-- BEGIN Input records --

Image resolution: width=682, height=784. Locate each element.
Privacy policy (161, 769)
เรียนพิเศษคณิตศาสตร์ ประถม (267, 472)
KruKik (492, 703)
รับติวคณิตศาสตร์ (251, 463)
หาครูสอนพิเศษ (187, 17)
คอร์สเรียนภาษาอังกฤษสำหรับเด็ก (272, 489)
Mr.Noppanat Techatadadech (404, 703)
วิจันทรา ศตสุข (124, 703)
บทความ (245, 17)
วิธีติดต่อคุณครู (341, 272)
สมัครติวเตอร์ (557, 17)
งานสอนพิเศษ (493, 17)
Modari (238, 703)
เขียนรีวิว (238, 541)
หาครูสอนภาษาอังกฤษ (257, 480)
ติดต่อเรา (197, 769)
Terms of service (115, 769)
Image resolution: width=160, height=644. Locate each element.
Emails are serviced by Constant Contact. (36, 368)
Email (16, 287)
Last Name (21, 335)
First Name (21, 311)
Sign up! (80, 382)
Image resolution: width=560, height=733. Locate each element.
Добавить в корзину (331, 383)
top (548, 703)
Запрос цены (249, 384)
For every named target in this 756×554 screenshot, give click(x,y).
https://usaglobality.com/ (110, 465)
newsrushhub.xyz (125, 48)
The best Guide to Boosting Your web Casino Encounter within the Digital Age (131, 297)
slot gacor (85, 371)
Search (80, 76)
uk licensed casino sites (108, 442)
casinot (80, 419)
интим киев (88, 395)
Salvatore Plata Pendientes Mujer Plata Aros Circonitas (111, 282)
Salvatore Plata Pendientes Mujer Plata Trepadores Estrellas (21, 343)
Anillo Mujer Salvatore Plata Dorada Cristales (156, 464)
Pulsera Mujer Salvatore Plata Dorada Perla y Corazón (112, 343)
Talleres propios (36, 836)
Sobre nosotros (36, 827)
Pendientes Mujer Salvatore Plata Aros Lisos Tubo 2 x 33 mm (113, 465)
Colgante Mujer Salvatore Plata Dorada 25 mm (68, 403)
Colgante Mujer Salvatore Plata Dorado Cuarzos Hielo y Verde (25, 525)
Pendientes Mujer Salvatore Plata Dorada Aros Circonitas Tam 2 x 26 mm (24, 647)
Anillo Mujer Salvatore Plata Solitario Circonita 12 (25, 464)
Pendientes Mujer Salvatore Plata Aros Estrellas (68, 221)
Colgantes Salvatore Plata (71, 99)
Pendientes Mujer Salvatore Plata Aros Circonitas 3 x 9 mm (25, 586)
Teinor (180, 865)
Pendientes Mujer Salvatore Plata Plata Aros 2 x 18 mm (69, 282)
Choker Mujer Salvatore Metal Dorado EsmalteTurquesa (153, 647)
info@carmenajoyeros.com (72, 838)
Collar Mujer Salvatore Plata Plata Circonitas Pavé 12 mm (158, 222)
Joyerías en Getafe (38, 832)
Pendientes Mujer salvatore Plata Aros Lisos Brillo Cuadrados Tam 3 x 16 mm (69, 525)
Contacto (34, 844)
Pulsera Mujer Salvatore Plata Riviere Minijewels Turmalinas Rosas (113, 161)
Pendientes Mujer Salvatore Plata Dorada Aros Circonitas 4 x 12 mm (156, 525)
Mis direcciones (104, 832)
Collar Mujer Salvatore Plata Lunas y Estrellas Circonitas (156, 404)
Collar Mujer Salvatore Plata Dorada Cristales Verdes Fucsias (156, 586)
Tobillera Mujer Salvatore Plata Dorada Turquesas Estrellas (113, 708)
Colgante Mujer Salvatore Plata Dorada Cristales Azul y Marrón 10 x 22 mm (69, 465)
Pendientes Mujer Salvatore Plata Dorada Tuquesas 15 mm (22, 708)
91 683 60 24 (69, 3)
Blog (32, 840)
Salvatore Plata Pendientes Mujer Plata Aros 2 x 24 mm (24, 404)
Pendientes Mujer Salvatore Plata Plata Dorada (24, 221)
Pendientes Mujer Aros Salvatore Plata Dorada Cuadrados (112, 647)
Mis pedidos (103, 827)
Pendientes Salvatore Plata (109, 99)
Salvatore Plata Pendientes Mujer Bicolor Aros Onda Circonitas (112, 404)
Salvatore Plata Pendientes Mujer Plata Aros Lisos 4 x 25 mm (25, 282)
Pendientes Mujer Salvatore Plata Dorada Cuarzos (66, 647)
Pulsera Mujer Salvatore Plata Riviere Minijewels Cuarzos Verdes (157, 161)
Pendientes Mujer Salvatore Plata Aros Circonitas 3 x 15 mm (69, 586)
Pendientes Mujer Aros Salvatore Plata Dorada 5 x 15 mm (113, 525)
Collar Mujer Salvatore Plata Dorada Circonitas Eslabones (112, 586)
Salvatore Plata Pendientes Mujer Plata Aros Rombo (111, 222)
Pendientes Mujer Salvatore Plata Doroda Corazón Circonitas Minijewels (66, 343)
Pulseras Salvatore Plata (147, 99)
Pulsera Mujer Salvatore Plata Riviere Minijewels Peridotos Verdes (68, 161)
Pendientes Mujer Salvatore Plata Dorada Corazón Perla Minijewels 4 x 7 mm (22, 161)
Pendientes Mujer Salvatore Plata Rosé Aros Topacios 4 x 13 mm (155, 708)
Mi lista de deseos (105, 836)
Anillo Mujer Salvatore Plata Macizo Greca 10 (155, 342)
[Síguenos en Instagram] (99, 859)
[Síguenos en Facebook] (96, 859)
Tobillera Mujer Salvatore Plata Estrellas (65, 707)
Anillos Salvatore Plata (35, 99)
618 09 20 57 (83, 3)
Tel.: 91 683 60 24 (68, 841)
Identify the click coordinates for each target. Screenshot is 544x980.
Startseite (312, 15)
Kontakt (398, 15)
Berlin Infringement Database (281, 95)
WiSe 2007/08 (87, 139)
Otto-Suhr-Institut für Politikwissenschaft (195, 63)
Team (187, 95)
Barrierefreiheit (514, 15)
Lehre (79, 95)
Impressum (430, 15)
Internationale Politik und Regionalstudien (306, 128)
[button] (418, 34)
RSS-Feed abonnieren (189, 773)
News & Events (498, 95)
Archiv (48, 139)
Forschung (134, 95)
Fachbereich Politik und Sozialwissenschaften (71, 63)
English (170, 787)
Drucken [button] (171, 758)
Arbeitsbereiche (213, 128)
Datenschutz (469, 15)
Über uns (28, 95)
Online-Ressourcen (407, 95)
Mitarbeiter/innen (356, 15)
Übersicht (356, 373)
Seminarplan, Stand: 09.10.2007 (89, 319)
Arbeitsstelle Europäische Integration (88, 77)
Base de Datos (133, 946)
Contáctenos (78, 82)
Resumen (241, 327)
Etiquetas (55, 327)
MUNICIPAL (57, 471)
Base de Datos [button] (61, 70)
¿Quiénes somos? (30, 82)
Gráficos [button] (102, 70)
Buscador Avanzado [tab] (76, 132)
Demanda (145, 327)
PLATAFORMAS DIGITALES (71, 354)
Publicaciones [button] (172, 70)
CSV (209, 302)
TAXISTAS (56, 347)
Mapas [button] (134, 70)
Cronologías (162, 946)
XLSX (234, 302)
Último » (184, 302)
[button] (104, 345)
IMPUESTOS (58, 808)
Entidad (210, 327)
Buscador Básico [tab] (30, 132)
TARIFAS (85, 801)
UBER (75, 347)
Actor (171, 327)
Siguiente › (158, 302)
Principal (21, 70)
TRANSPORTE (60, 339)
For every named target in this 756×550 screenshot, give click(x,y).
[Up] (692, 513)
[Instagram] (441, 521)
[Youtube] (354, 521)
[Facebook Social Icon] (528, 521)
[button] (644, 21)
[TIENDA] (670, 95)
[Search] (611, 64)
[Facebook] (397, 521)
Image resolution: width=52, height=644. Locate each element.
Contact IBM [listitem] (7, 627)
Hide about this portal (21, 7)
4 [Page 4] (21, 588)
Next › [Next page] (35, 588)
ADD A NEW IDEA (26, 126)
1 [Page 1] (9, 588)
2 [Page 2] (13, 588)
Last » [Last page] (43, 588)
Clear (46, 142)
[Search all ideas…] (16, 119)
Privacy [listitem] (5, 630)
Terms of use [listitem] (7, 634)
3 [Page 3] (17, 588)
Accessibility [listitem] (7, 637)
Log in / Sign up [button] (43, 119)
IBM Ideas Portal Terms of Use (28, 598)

-- END Input records --

Shift each coordinate pair in the data above by adding 75 to both of its numbers. Rewrite every line between the lines holding "เรียนพิเศษคณิตศาสตร์ ประถม (267, 472)" and "Emails are serviced", inclusive, with the new values.

#### The solution
เรียนพิเศษคณิตศาสตร์ ประถม (342, 547)
KruKik (567, 778)
รับติวคณิตศาสตร์ (326, 538)
หาครูสอนพิเศษ (262, 92)
คอร์สเรียนภาษาอังกฤษสำหรับเด็ก (347, 564)
Mr.Noppanat Techatadadech (479, 778)
วิจันทรา ศตสุข (199, 778)
บทความ (320, 92)
วิธีติดต่อคุณครู (416, 347)
สมัครติวเตอร์ (632, 92)
งานสอนพิเศษ (568, 92)
Modari (313, 778)
เขียนรีวิว (313, 616)
หาครูสอนภาษาอังกฤษ (332, 555)
ติดต่อเรา (272, 844)
Terms of service (190, 844)
Image resolution: width=160, height=644. Locate each element.
Emails are serviced by Constant Contact. (111, 443)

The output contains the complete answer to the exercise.